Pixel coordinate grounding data
###

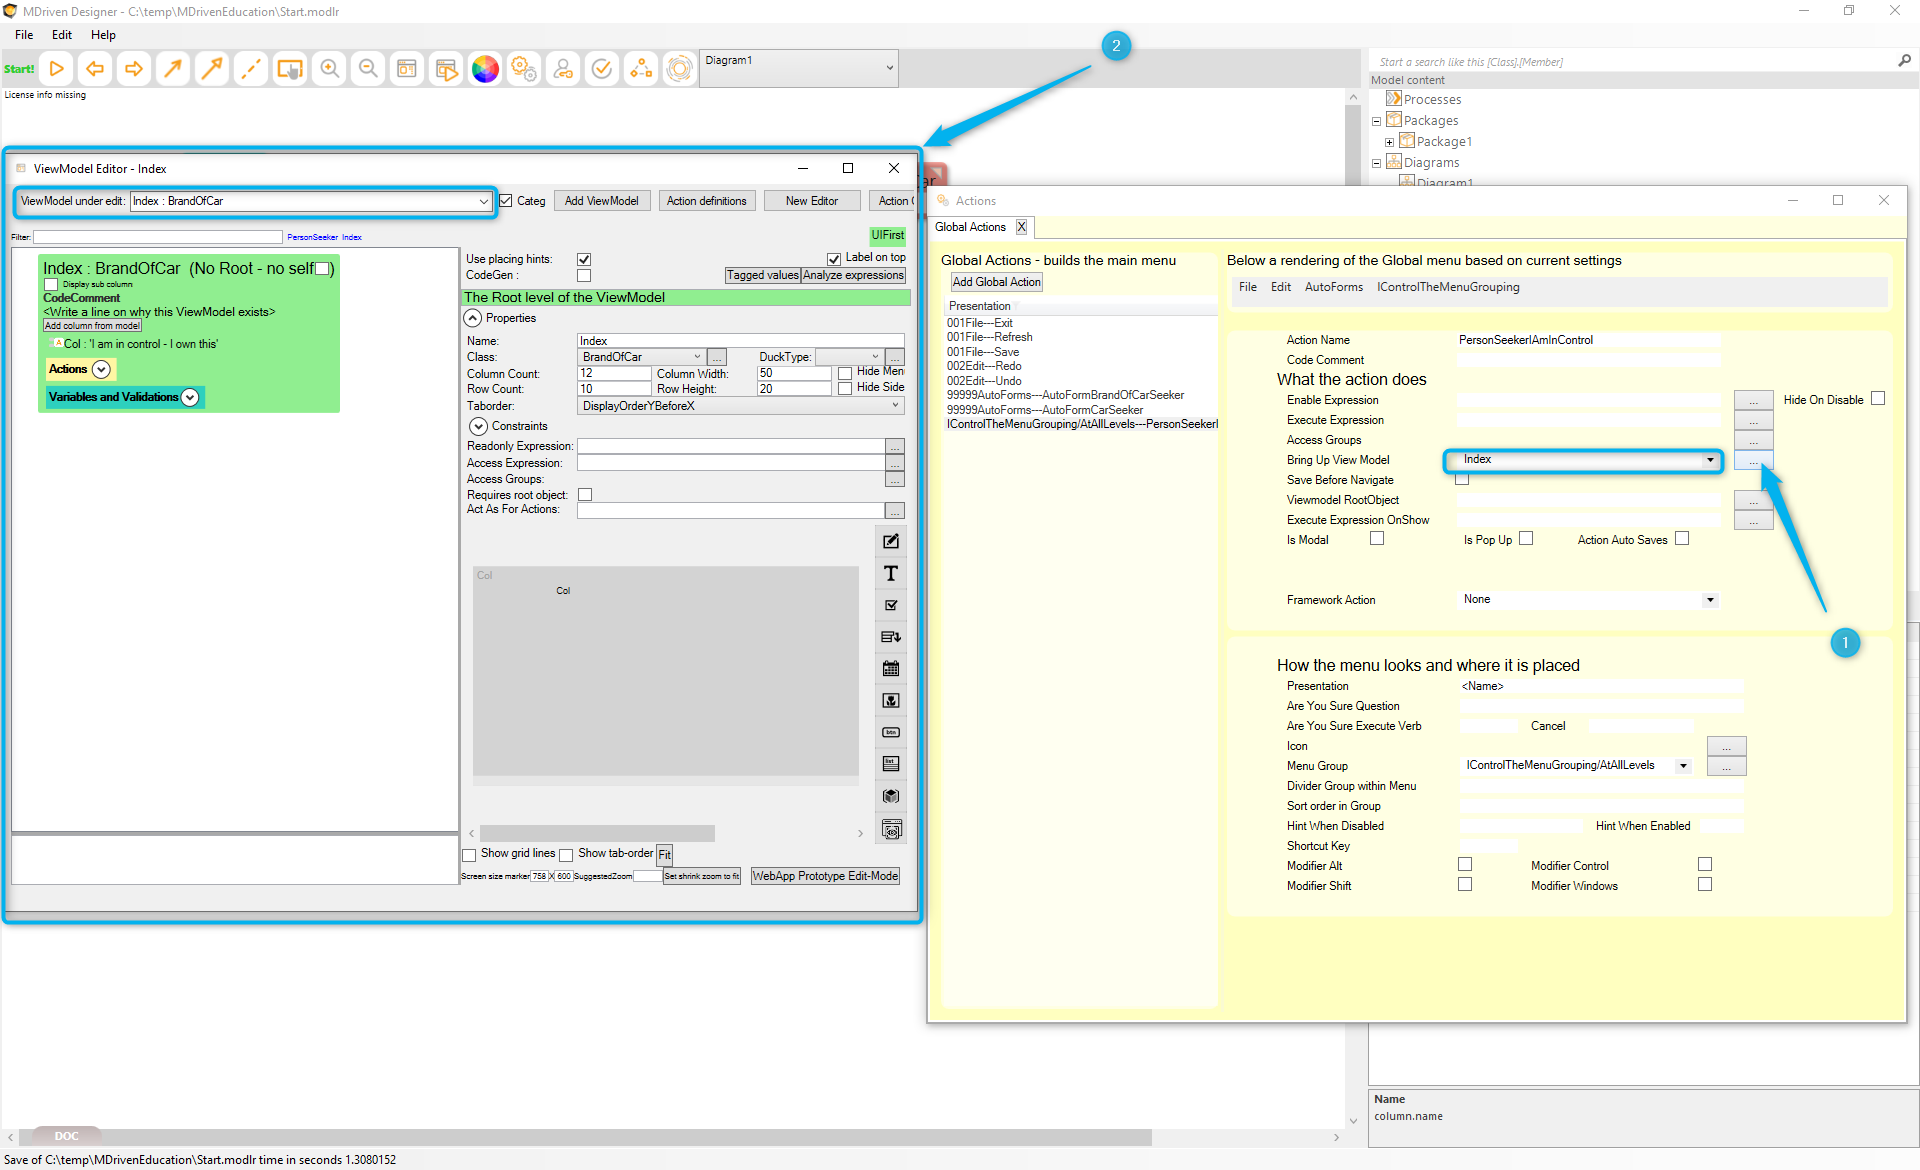Open the color wheel icon in toolbar
The image size is (1920, 1170).
485,69
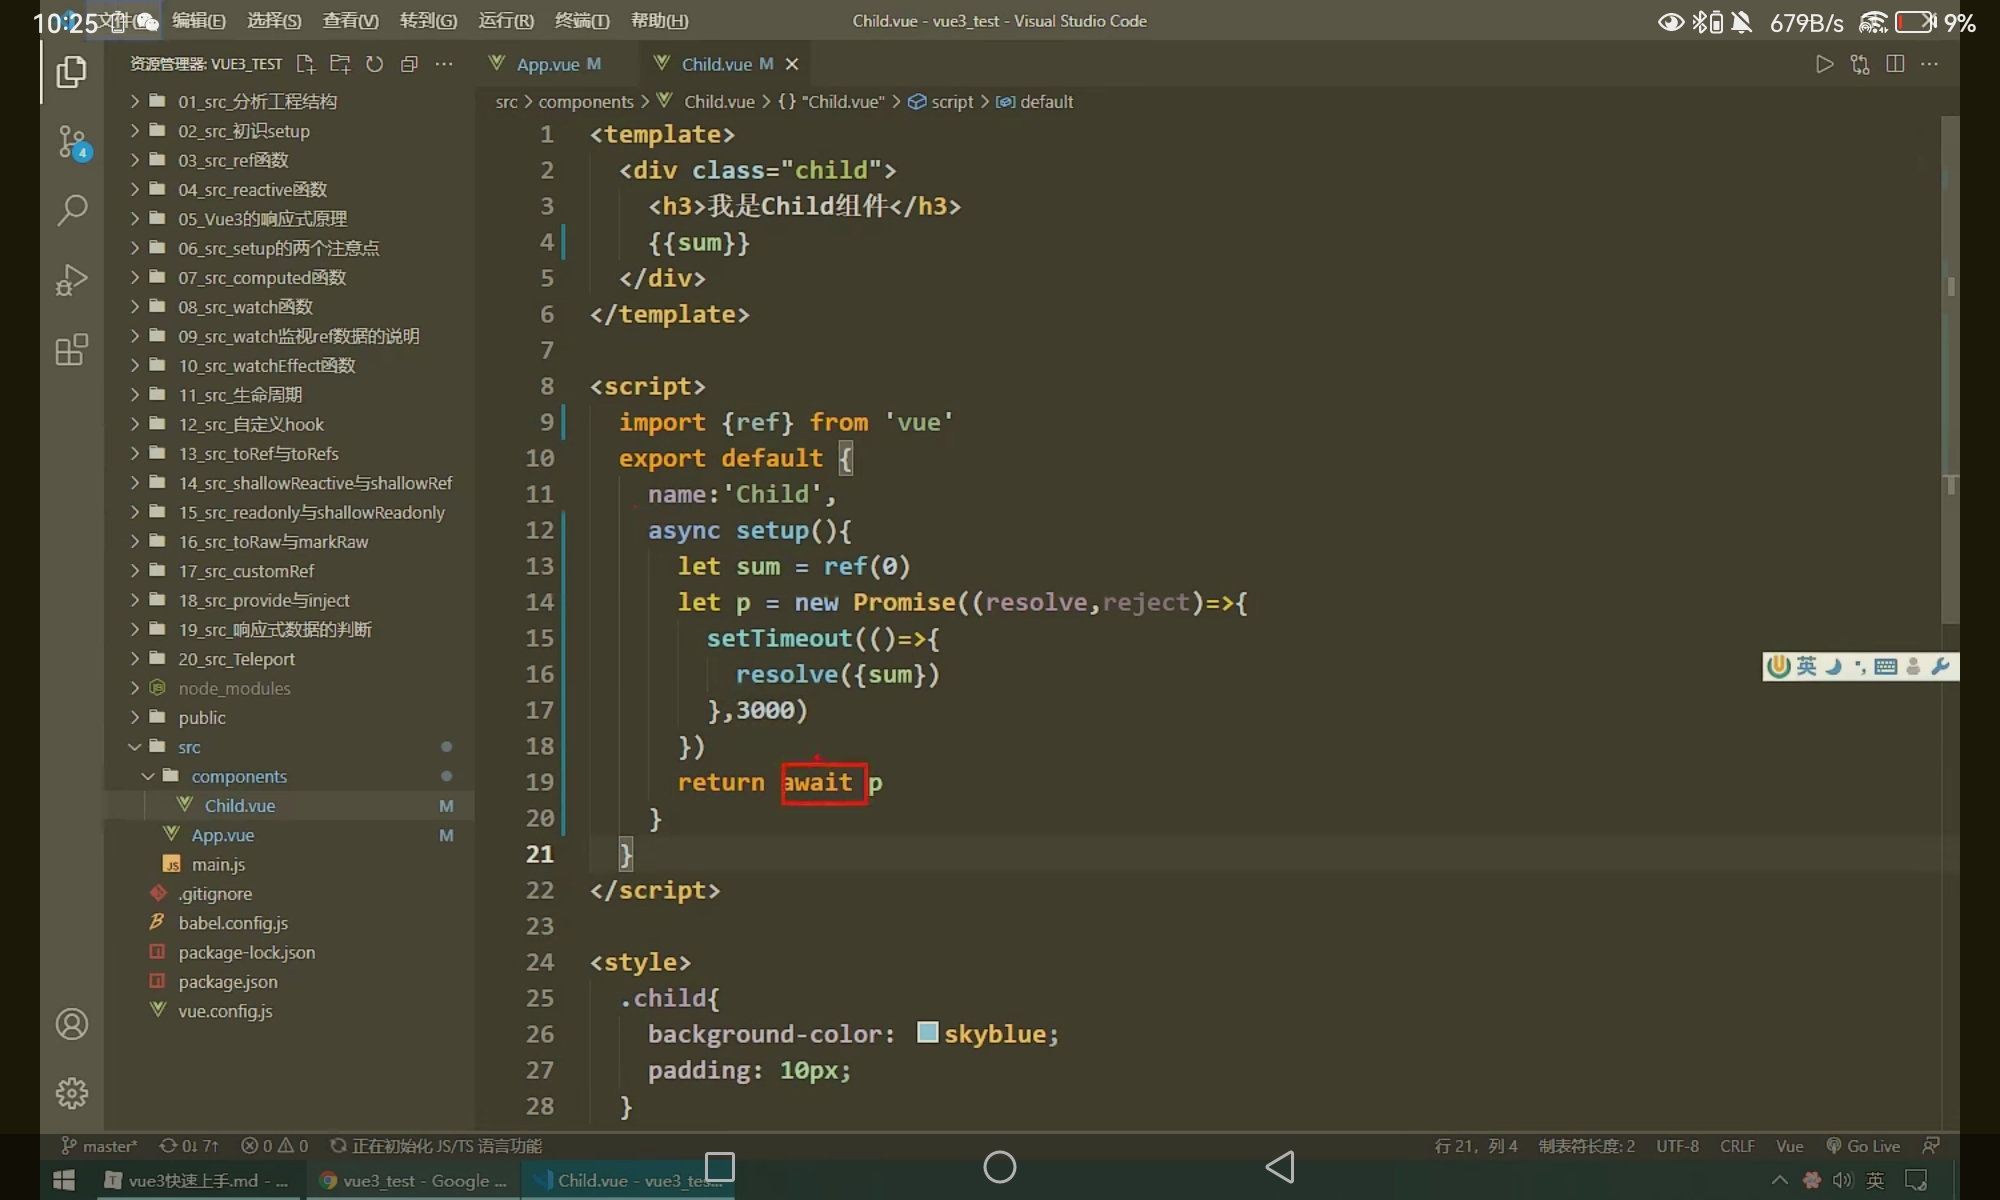This screenshot has height=1200, width=2000.
Task: Collapse the components folder
Action: pyautogui.click(x=238, y=776)
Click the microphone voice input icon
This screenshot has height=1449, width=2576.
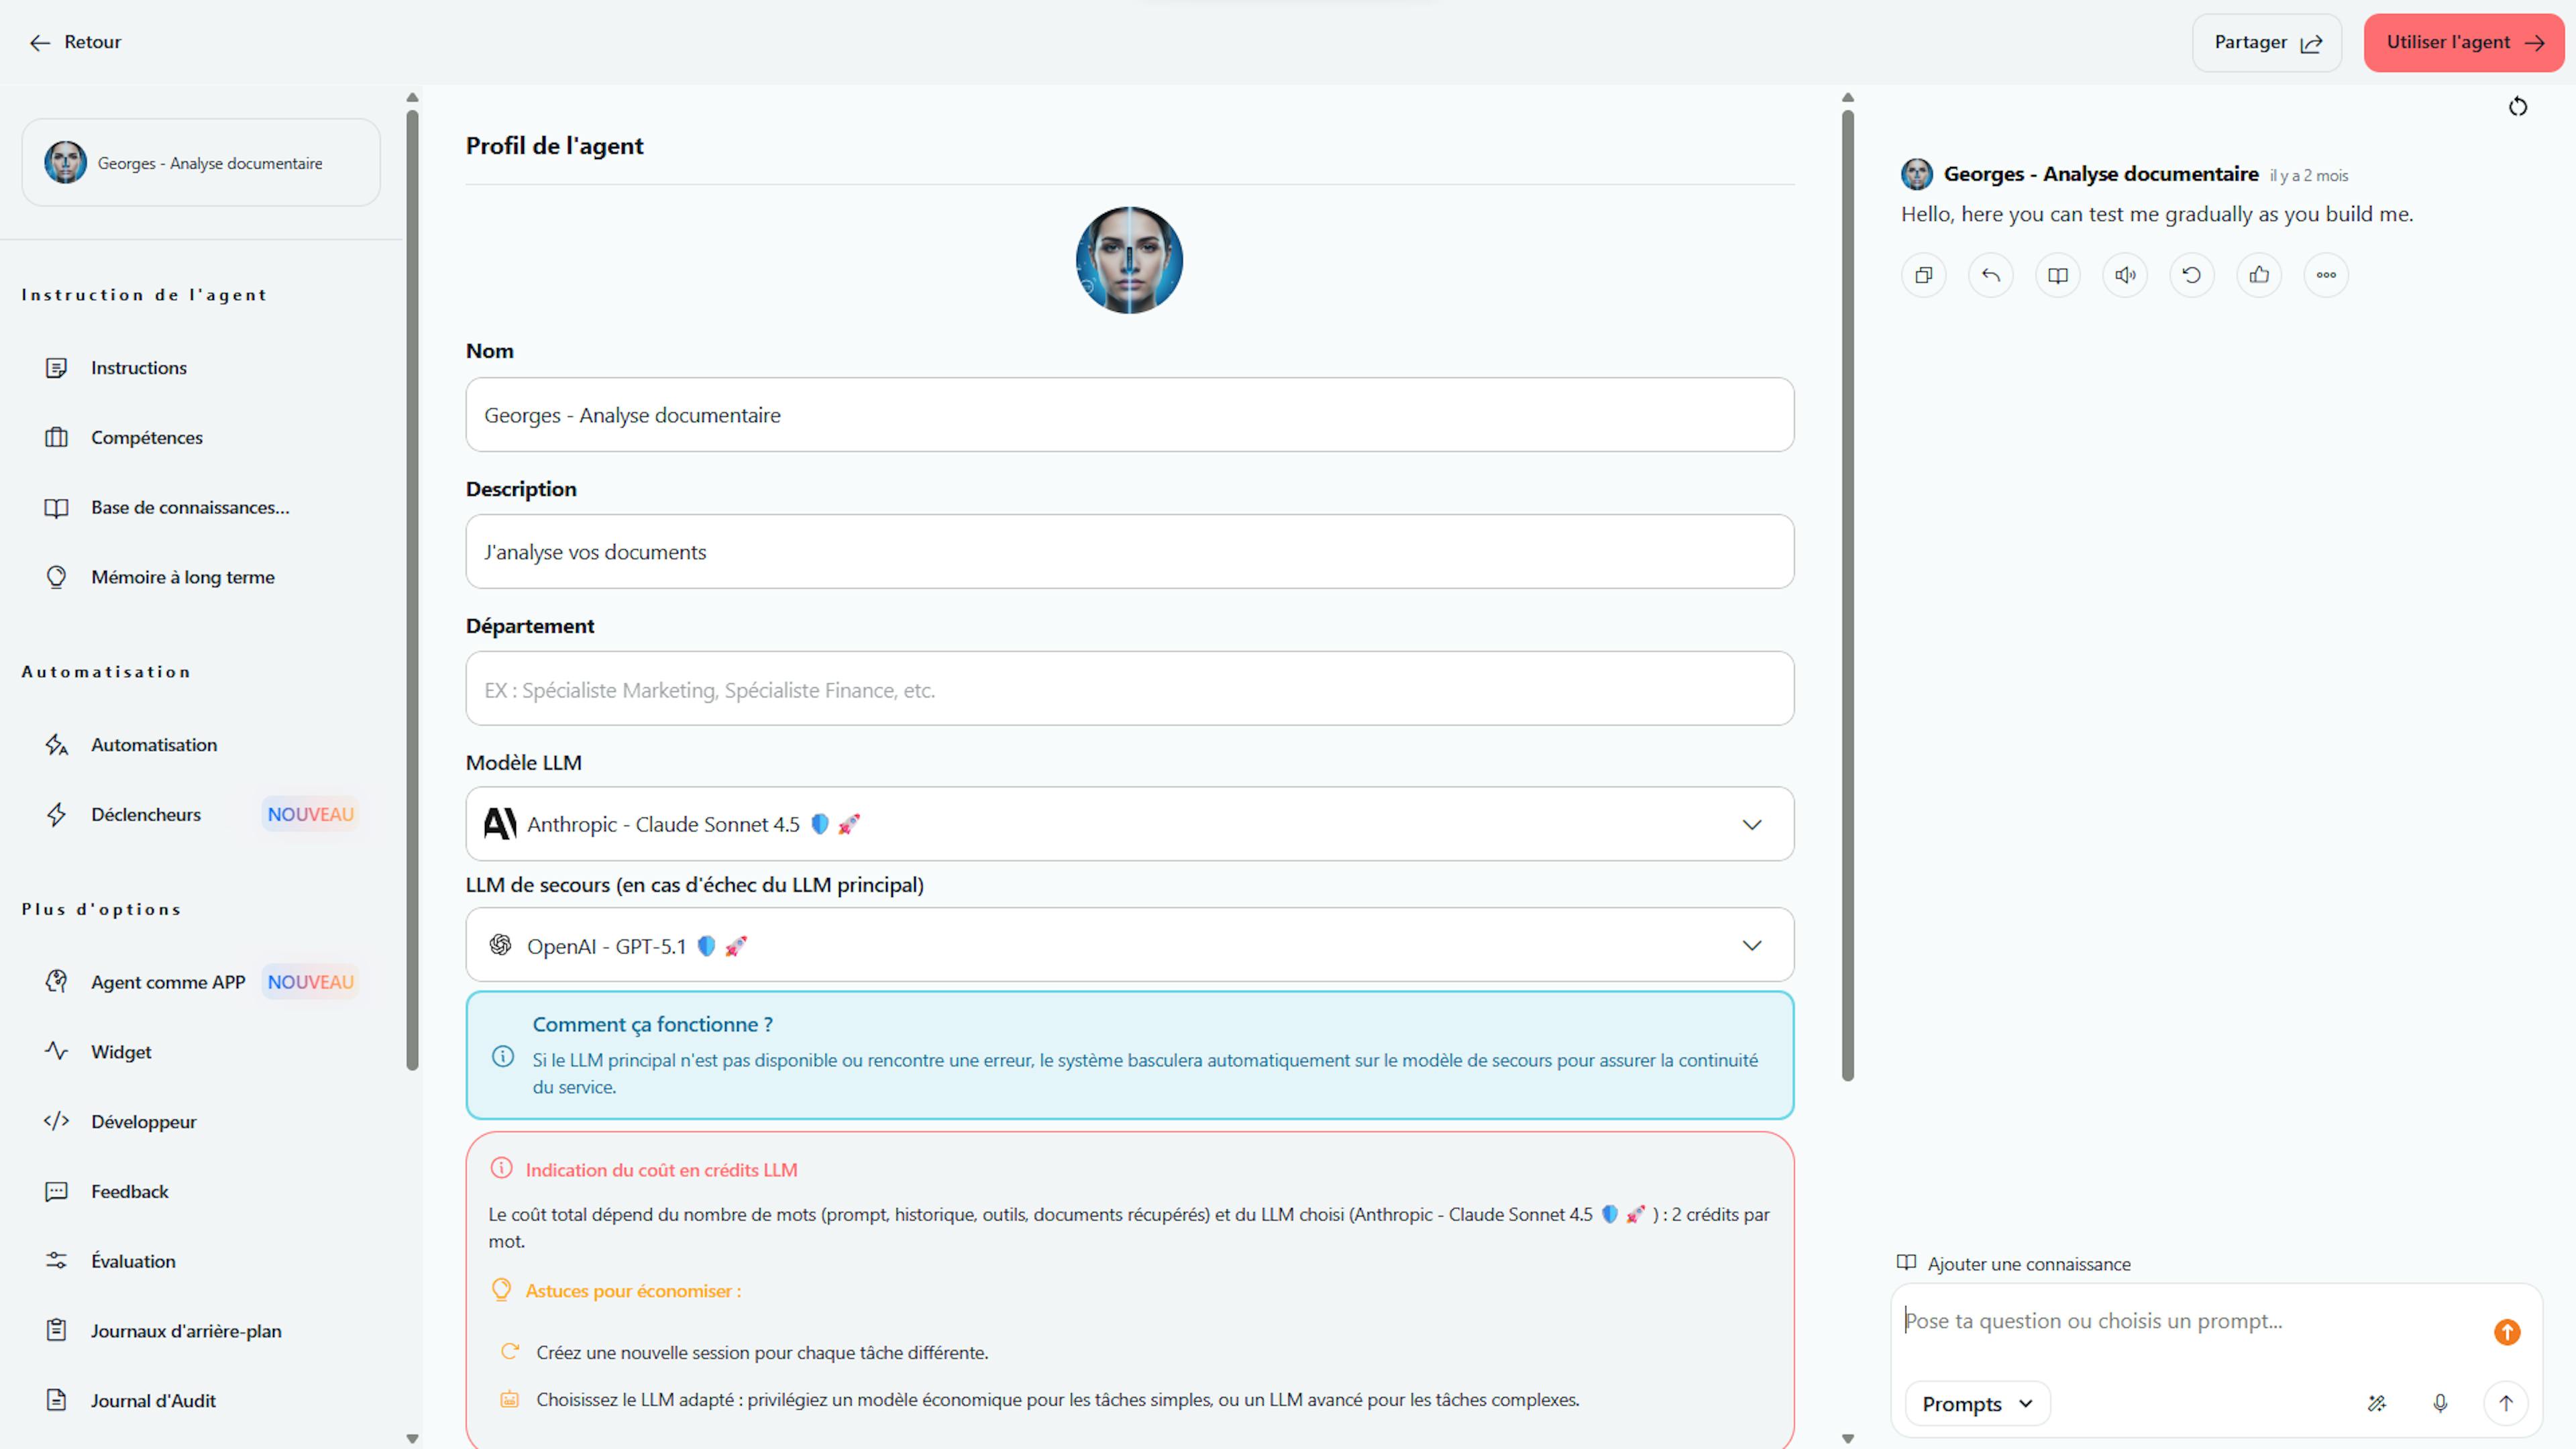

###

__WORK INSTRUCTION__: Both ends included, copy the lines from the one holding "Click the microphone voice input icon" to the last line of the entries exactly, with all pictures left out.

__RESULT__:
Click the microphone voice input icon
This screenshot has height=1449, width=2576.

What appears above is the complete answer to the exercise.